▶ Data extract:
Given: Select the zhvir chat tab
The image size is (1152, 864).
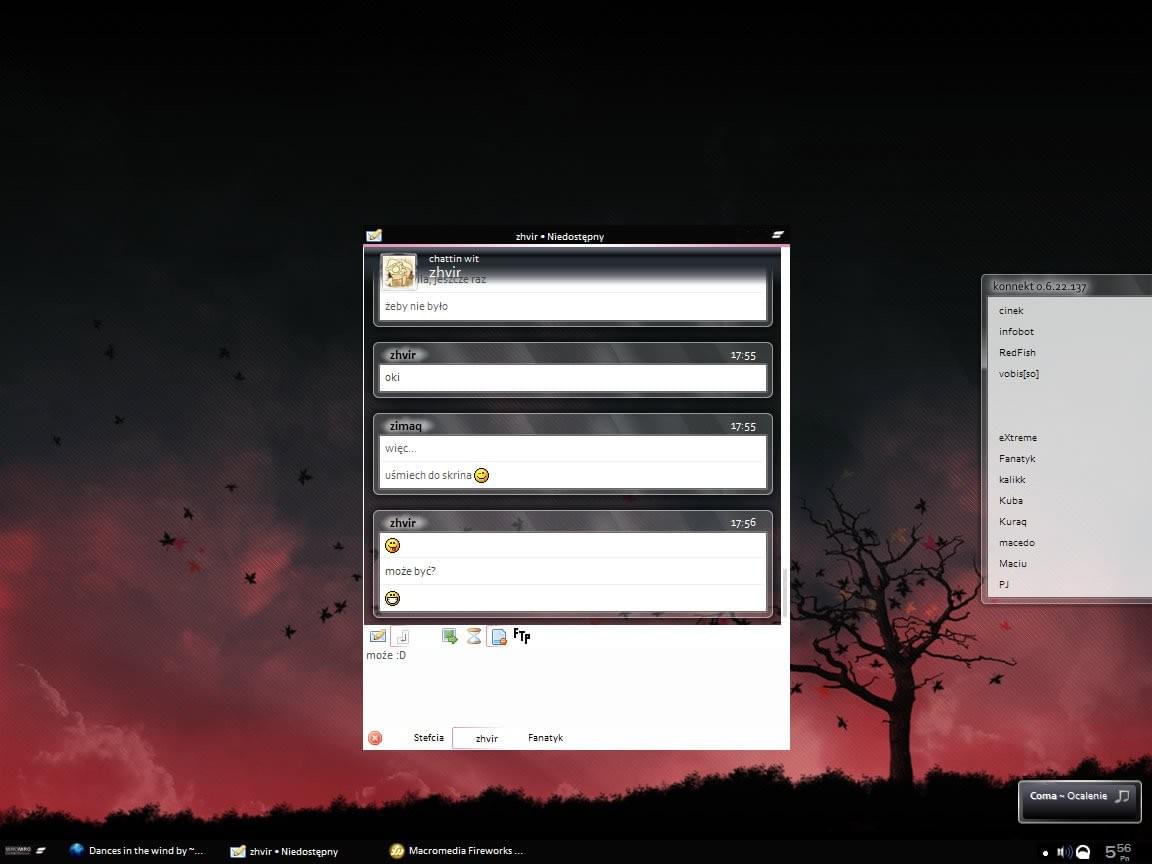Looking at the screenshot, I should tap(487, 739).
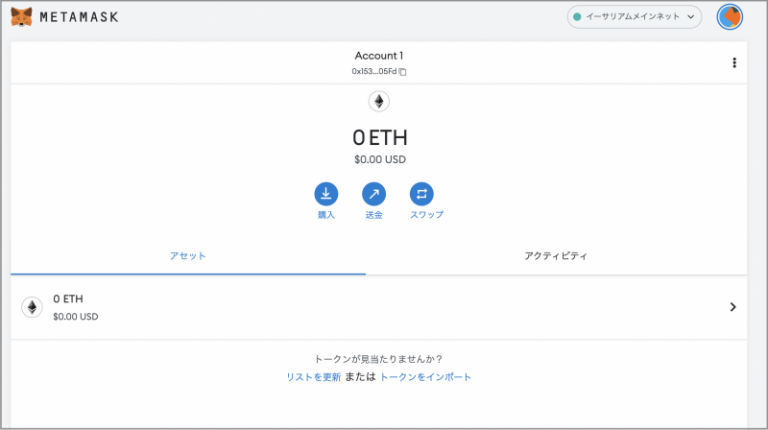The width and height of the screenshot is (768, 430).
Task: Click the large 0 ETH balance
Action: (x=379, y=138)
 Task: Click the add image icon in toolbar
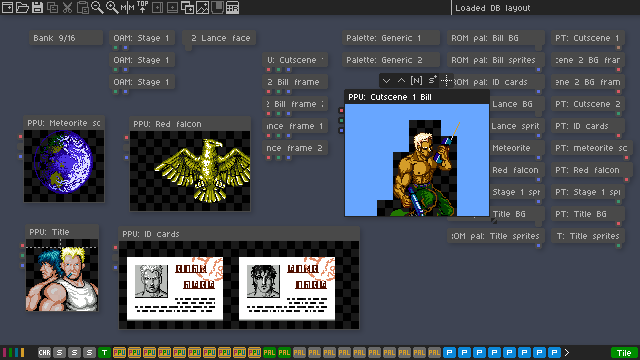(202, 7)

▶ Problem statement: The records above need to be copied exactly, with the pictures left out.

▶ Result for this task:
Given: Select the zhvir chat tab
The image size is (1152, 864).
Looking at the screenshot, I should tap(487, 739).
The width and height of the screenshot is (768, 430).
Task: Click the large 0 ETH balance
Action: (x=379, y=138)
 Task: Click the add image icon in toolbar
(202, 7)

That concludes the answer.